**Rows from a dataset:**
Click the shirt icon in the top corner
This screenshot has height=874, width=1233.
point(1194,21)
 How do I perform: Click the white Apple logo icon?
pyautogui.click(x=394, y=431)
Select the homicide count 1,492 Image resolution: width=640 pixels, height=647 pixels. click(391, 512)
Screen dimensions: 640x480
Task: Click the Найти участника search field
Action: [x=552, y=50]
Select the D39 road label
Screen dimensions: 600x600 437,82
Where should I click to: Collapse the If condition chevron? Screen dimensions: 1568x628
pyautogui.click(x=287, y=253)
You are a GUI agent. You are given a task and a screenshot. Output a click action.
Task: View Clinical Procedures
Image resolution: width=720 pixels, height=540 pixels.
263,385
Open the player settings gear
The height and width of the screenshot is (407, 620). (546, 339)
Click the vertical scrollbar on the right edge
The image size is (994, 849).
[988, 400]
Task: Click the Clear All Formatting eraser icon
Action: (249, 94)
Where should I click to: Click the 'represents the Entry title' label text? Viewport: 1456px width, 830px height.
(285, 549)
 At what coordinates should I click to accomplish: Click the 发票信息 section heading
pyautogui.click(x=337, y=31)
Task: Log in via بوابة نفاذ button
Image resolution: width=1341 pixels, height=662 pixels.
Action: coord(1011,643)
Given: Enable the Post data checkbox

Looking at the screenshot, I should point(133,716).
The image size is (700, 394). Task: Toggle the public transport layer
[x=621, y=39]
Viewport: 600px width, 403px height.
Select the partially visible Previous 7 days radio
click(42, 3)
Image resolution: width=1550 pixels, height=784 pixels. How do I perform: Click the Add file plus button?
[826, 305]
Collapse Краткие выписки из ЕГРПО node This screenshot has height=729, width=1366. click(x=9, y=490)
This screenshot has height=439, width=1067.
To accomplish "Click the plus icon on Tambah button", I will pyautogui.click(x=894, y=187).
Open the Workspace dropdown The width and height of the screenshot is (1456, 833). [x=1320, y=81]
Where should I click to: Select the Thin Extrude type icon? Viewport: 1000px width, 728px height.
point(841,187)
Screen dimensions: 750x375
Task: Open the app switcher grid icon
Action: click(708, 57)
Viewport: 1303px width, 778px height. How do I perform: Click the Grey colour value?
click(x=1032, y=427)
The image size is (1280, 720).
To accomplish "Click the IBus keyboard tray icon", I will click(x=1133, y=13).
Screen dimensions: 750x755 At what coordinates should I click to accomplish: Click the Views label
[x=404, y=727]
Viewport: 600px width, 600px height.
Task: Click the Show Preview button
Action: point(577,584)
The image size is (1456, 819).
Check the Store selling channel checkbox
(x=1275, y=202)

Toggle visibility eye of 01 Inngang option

**WORK INSTRUCTIONS:** Revise the entries above so that each occurrence of "Image resolution" becomes "Screenshot resolution", and leave everything else as it is.

**WRITTEN RESPONSE:**
Click the shirt icon in the top corner
This screenshot has height=874, width=1233.
point(1194,21)
 How do I perform: Click the white Apple logo icon?
pyautogui.click(x=394, y=431)
Select the homicide count 1,492 Screenshot resolution: width=640 pixels, height=647 pixels. click(391, 512)
Screen dimensions: 640x480
Task: Click the Найти участника search field
Action: [x=552, y=50]
Select the D39 road label
Screen dimensions: 600x600 437,82
Where should I click to: Collapse the If condition chevron? Screen dimensions: 1568x628
pyautogui.click(x=287, y=253)
You are a GUI agent. You are given a task and a screenshot. Output a click action.
Task: View Clinical Procedures
Screenshot resolution: width=720 pixels, height=540 pixels.
263,385
Open the player settings gear
The height and width of the screenshot is (407, 620). (546, 339)
Click the vertical scrollbar on the right edge
The image size is (994, 849).
[988, 400]
Task: Click the Clear All Formatting eraser icon
Action: (249, 94)
Where should I click to: Click the 'represents the Entry title' label text? Viewport: 1456px width, 830px height.
(285, 549)
 At what coordinates should I click to accomplish: Click the 发票信息 section heading
pyautogui.click(x=337, y=31)
Task: Log in via بوابة نفاذ button
Screenshot resolution: width=1341 pixels, height=662 pixels.
Action: coord(1011,643)
Given: Enable the Post data checkbox

Looking at the screenshot, I should point(133,716).
The image size is (700, 394). Task: Toggle the public transport layer
[x=621, y=39]
Viewport: 600px width, 403px height.
Select the partially visible Previous 7 days radio
click(42, 3)
Screenshot resolution: width=1550 pixels, height=784 pixels. How do I perform: Click the Add file plus button?
[826, 305]
Collapse Краткие выписки из ЕГРПО node This screenshot has height=729, width=1366. click(x=9, y=490)
This screenshot has height=439, width=1067.
To accomplish "Click the plus icon on Tambah button", I will pyautogui.click(x=894, y=187).
Open the Workspace dropdown The width and height of the screenshot is (1456, 833). [x=1320, y=81]
Where should I click to: Select the Thin Extrude type icon? Viewport: 1000px width, 728px height.
point(841,187)
Screen dimensions: 750x375
Task: Open the app switcher grid icon
Action: click(708, 57)
Viewport: 1303px width, 778px height. How do I perform: Click the Grey colour value?
click(x=1032, y=427)
The image size is (1280, 720).
To accomplish "Click the IBus keyboard tray icon", I will click(x=1133, y=13).
Screen dimensions: 750x755 At what coordinates should I click to accomplish: Click the Views label
[x=404, y=727]
Viewport: 600px width, 600px height.
Task: Click the Show Preview button
Action: point(577,584)
The image size is (1456, 819).
Check the Store selling channel checkbox
(x=1275, y=202)

Toggle visibility eye of 01 Inngang option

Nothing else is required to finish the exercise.